Where v is a vector in vector space Q and x is the random N mentioned above²The dimension vector, d (v, x), calculates the projection distance of the vector v in the direction of the vector x, w is the width of the hash bucket, and the selection of the width largely determines the number of vectors falling into the same hash bucket and the sparseness of the hash bucket. The formula for d (v, x) is as follows:

in the above formula, k represents the vector dimension, v_i，x_iRepresenting the ith component of the vector v, x, respectively.

(3) In the above formula

Representation calculation

(4) Formula (II)

Compute redundant buckets of similarity, mod () represents a computation

If r < c × w, then

With the redundant bucket inTo the right of the heart bucket, vector x is placed into the right redundant bucket.
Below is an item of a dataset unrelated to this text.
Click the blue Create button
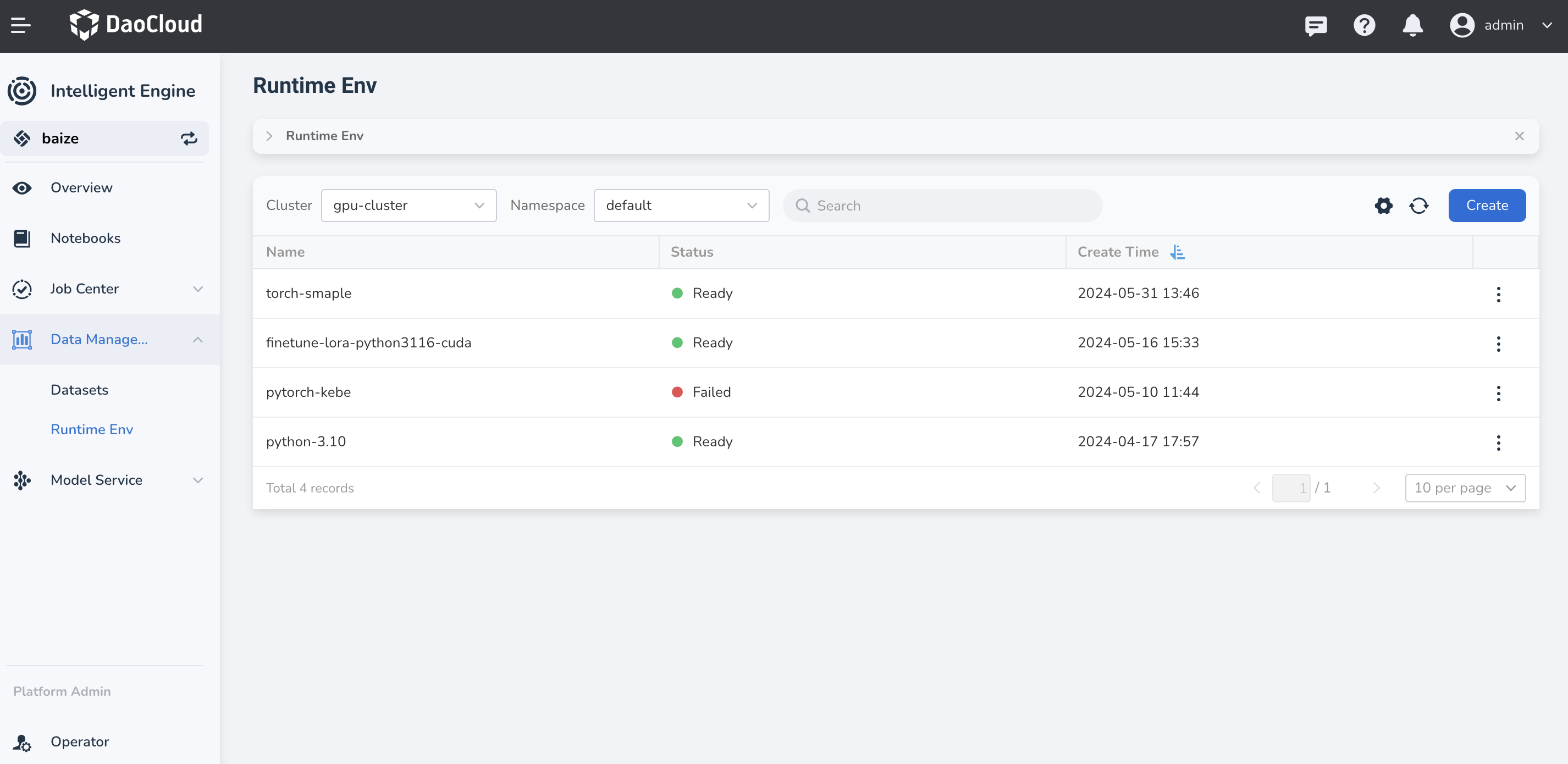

4. The method for computing similar medical images based on locality sensitive hashing algorithm according to claim 1, wherein the computing of the similar vectors of the single medical image vector in step 4 is as follows:

(1) calculating a hash bucket of a single target medical image vector, assuming a target vector g, randomly selecting m reference vectors from n reference vectors, and calculating for each reference vector according to the algorithm in step 2

Get the center barrel i, and calculate

(2) Through the steps, a candidate vector set x 'is obtained by the method'＝{x′₁，x′₂，x′₃，...，x′_mThen, for each vector x 'in the candidate vector set x'_iWe call vector x'_iAnd a target vector g, and a projection overlap is generated by the target vector and the vector x'_iVector pair of compositions (g, x'_i) Performing an overlap count plus one; using the above method on each redundant hash bucket set may result in 1 set of candidate vectors,

(3) the method constructs n hash bucket lists, and repeats the operations (1) and (2) on each hash bucket list to obtain a projection overlap count table. For each pair of vectors (g, x ') in the projection overlay technology table'_i) If its corresponding overlap count is not less than the specified threshold t, the algorithm considers this vector x'_iIs a similarity vector of the target vector.